▸ TASK TO COMPLETE
Filter the records, keeping every line that has the string "agent".

▸ MATERIAL FOR THIS EXERCISE

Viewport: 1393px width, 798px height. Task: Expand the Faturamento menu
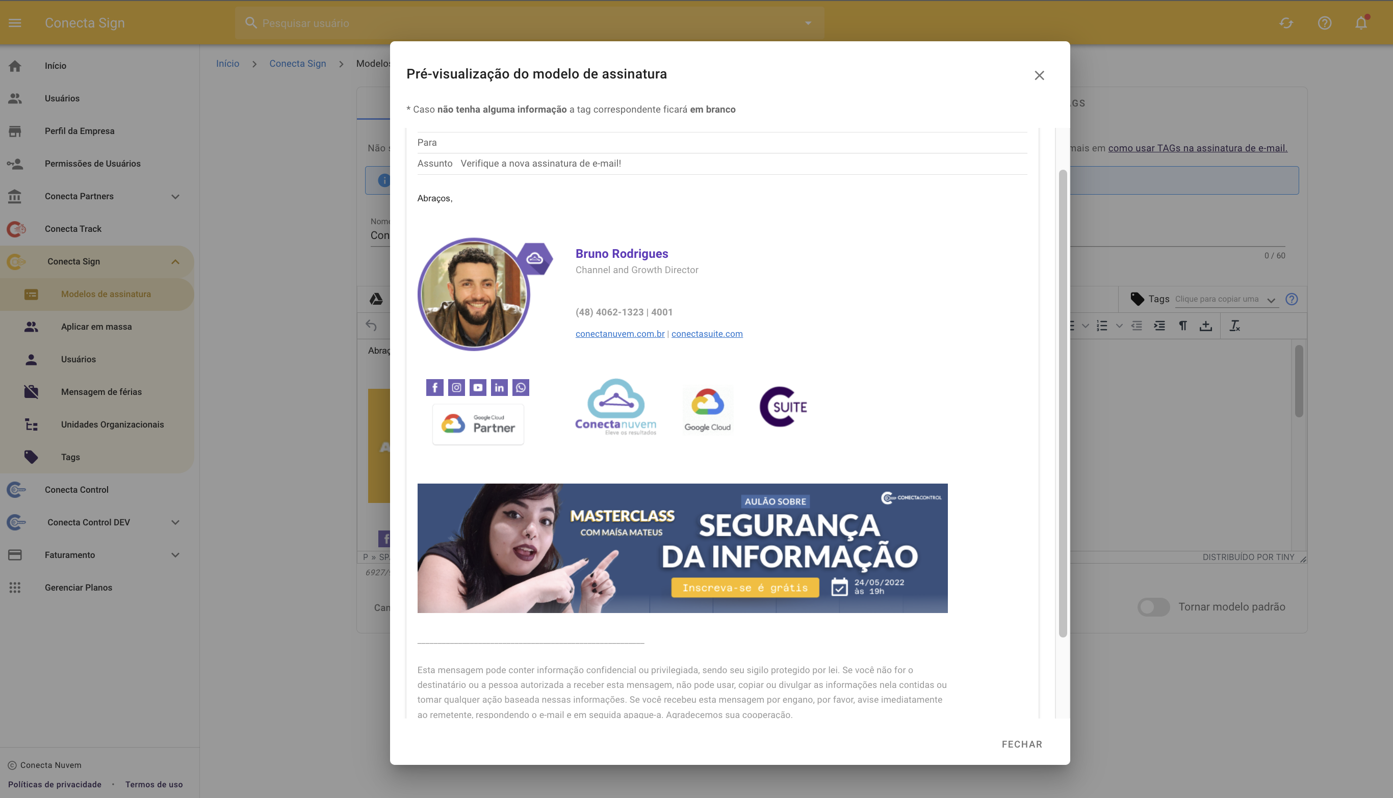[x=175, y=555]
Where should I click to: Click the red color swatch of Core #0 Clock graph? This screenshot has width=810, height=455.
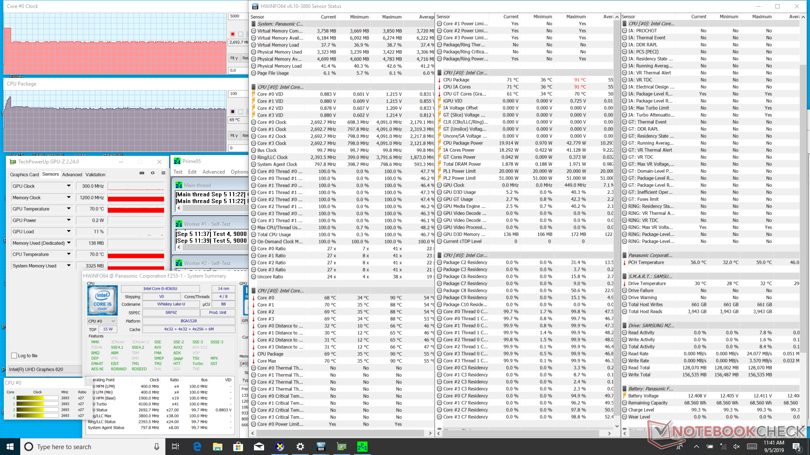click(x=232, y=34)
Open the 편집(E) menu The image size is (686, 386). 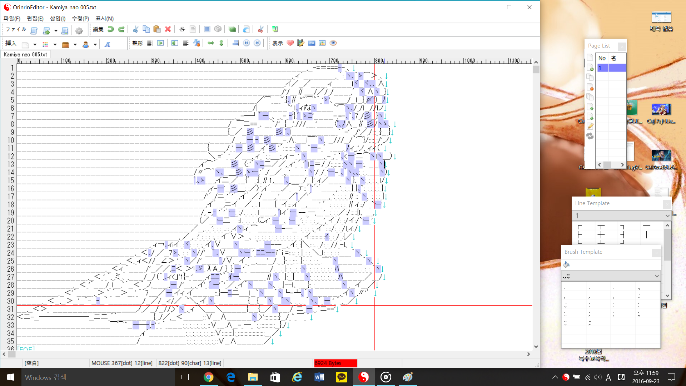coord(35,19)
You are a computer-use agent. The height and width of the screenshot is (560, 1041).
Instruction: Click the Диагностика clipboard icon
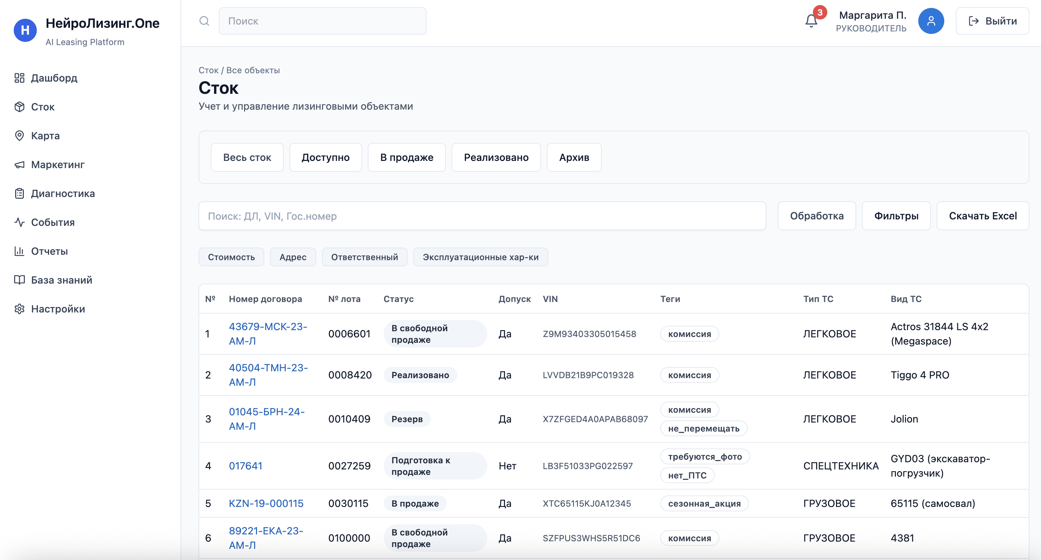(x=19, y=194)
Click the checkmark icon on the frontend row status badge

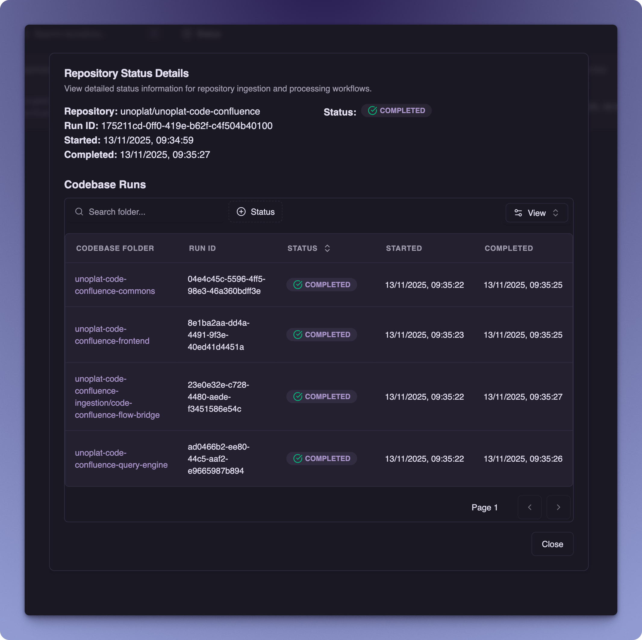[x=298, y=334]
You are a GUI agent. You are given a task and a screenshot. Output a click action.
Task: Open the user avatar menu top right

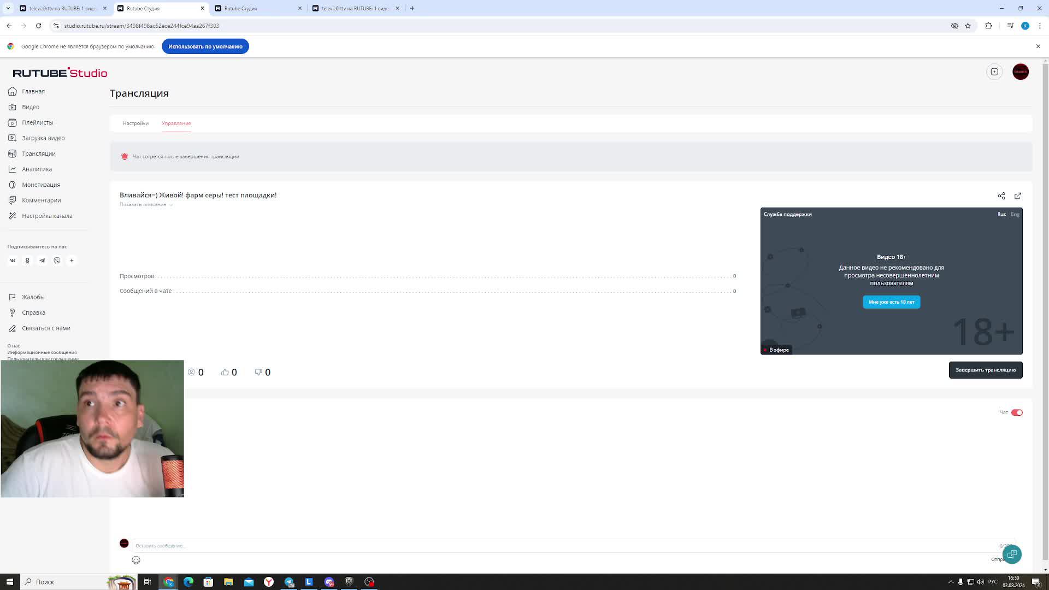pyautogui.click(x=1020, y=72)
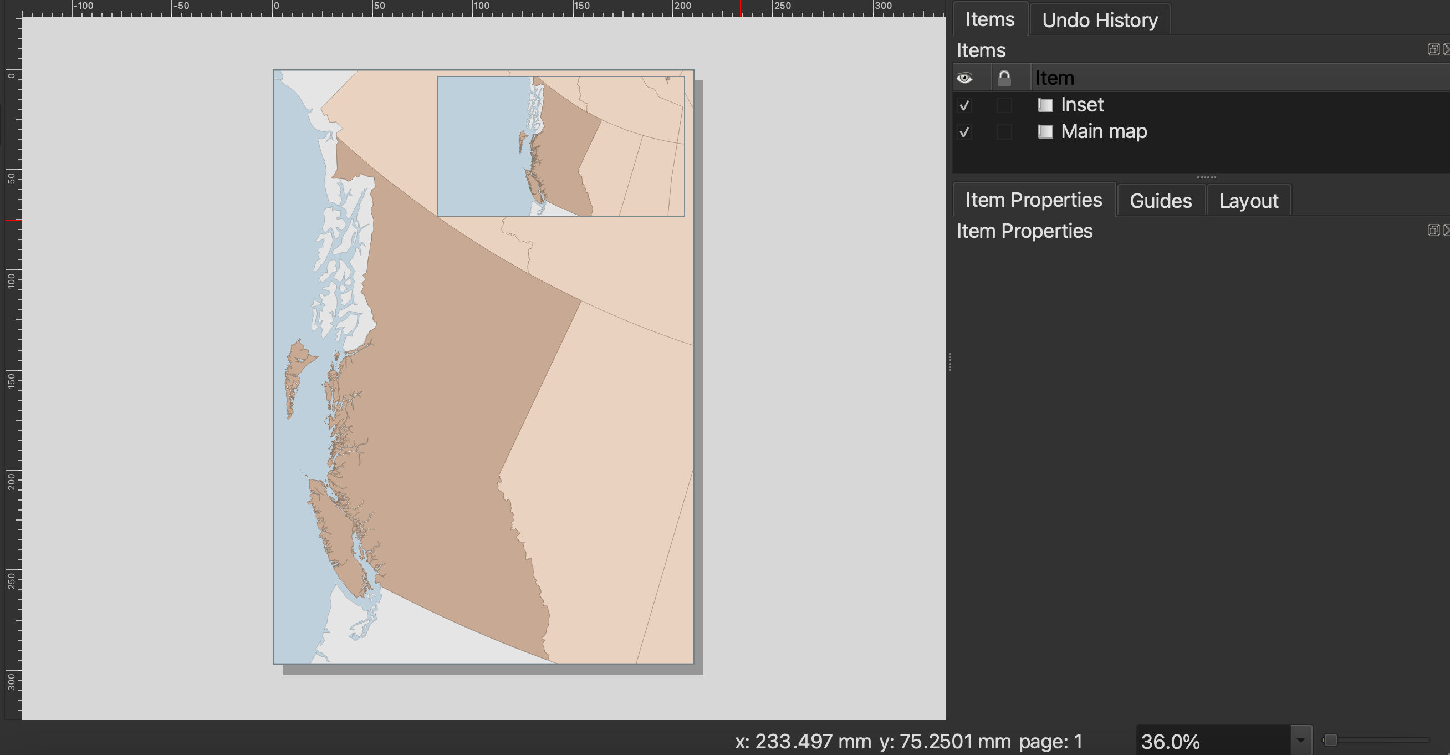Switch to the Undo History tab
1450x755 pixels.
pos(1099,20)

▸ WRITTEN REPLY
You are a computer-use agent. The height and width of the screenshot is (560, 1041).
You are a GUI agent. You are given a task and a screenshot. Output a click action.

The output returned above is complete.